Das Gesicht des Frauenteams hat sich verändert. Gestiegene Ambitionen sind gleichbedeutend mit einem höheren Leistungsprofil. Mittlerweile ist der Kader für die kommende Saison (fast) komplett. 18 Fahrerinnen stehen im Aufgebot, darunter vier Luxemburgerinnen. Aber: Aus dem Quartett wird noch ein Quintett werden. Letzte Details bleiben noch zu klären, doch Claire Faber wird sich wieder ihrem ehemaligen Team anschließen. Die anderen vier einheimischen Fahrerinnen sind Maïté Barthels, Mia Berg, Nina Berton und Annika Lüthje.

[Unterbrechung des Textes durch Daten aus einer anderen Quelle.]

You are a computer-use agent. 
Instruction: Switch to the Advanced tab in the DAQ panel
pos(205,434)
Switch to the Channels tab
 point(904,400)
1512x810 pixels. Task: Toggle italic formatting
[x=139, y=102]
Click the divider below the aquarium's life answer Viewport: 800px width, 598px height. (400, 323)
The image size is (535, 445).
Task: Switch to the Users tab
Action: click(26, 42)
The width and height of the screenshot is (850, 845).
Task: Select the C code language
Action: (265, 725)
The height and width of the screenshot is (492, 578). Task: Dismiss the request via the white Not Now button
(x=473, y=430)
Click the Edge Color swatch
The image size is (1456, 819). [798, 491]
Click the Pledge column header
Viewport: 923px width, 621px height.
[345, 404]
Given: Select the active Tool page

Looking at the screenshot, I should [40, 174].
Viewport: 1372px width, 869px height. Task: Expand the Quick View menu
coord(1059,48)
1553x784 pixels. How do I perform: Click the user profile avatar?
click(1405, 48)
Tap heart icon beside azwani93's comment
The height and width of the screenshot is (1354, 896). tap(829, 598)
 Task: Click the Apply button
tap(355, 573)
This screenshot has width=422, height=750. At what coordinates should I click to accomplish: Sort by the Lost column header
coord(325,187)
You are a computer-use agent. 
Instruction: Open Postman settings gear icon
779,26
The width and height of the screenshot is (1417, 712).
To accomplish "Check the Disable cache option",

Lüthje ist die große Unbekannte. Die 31-Jährige lebt und studiert in Thailand. Beim Blick auf die Resultatsliste der Thailand-Rundfahrt im Oktober ist Cuppens auf ihren Namen gestoßen. Vor vier Jahren hat sie mit dem Radsport begonnen. Im Sommer wird Lüthje nach Luxemburg zurückkehren und sich dem Team anschließen.
Teilnahme an WorldTour-Rennen
Ansonsten stechen die Namen von Carolin Schiff, die Gesamtsiegerin der deutschen Bundesliga (2020) und ehemalige deutsche Bergmeisterin (2019), von Mie Björndal Ottestad, der amtierenden norwegischen Straßenmeisterin, und von Lauren Murphy, einer ehemaligen britischen Landesmeisterin bei den Juniorinnen, hervor.
Unser primäres Ziel ist es, den einheimischen Frauen eine Chance, eine Plattform zu bieten. Teammanager Claude Losch
Die meisten Geldgeber mussten nicht großartig überzeugt werden. Sie waren sofort an Bord. Teammanager Claude Losch
Die Saisonplanung bleibt in Pandemie-Zeiten ein Drahtseilakt. Ein gemeinsamer Lehrgang Ende Januar musste bereits abgesagt werden. Geplant ist, dass die Dubai Tour (5.-8. Februar 2021) das erste Saisonrennen sein wird. Anschließend soll es weitergehen mit der Valencia-Rundfahrt (18. bis 21. Februar), dem Omloop Het Nieuwsblad (27. Februar) und dem Omloop van Het Hageland (28. Februar). Neben der Teilnahme an einer Reihe von Rennen der WorldTour gehört das Ceratizit Festival Elsy Jacobs (30. April bis 2. Mai), vor eigenem Publikum ebenfalls zu den Saisonhöhepunkten.
Dann können sich die Radsportfans aus dem Großherzogtum einen genauen Eindruck vom ersten Luxemburger Kontinentalteam der Frauen machen, von dem vor drei Jahren noch niemand zu träumen wagte – außer vielleicht Claude Losch.